Today, the company consists of film industry professionals with Hollywood credits under their belt, who see immense potential in Virtual Reality technology. We’re excited to bring our love of storytelling to such an exciting platform of entertainment!
Upon your arrival in a remote Alpine valley, you get to know your everyday tasks. Your friendly handler is watching you from a survey station from high up in the mountains to enable you to fulfill your tasks all by yourself. You answer radio calls, brush up your skiing skills, collect your equipment and then get to work. Snow drifts have to be cleared, ski routes must be opened and tested, avalanches have to be prevented and of course you also have to look out for yourself – Chop some wood to make a nice fire, open a can of stew and finally rest after a long day of new impressions, high up in the mountains.
Game designer Kalle Max Hofmann said: “Virtual reality has an immense potential for a different kind of storytelling which is largely unexplored. The high immersion offers much more emotional involvement, and we wanted Snow Scout to really feel like a time out, like an escape to a majestic mountain world, where your thoughts can run free and help you relax. At the same time, communication with your supervisor plays an important role, and during your one-week stay with the Snow Scouts, you will learn more about her – and maybe even about yourself.”
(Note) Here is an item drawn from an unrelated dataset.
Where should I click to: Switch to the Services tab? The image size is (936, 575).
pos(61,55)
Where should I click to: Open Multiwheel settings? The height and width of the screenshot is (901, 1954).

Still, life in the mountains is not a walk in the park – as beautiful as nature is, it can also be dangerous, so players will have to be mindful and keep their wits about them – as a chance for unexpected events is always at hand.
Large gallery Snow Scout
Advertisement material Snow Scout
Given the specifics of German games funding and the current “online discussion climate“, we unfortunately have to clarify something: People keep accusing the game of pushing some agenda because it was apparently financially supported by the German Ministry for Economy and Environmental Protection. While the game does have environmental undertones in so far that it encourages showing love and respect for nature, it is in no way political, nor is climate change or anything related to it ever mentioned in the game. In fact, at the time of the funding, the ministry was called „Ministry for Traffic and Digital Infrastructure“. The ministry was not involved in any decision-making regarding the content of the game, which becomes evident from the fact that other well-known virtual reality games like VR Skater and Everslaught received that exact same funding. Of course it could be argued that moving by skateboard saves on petrol emissions and killing zombies is another form of recycling, but we’ll leave outlandish conspiracy theories to those who like to spin them.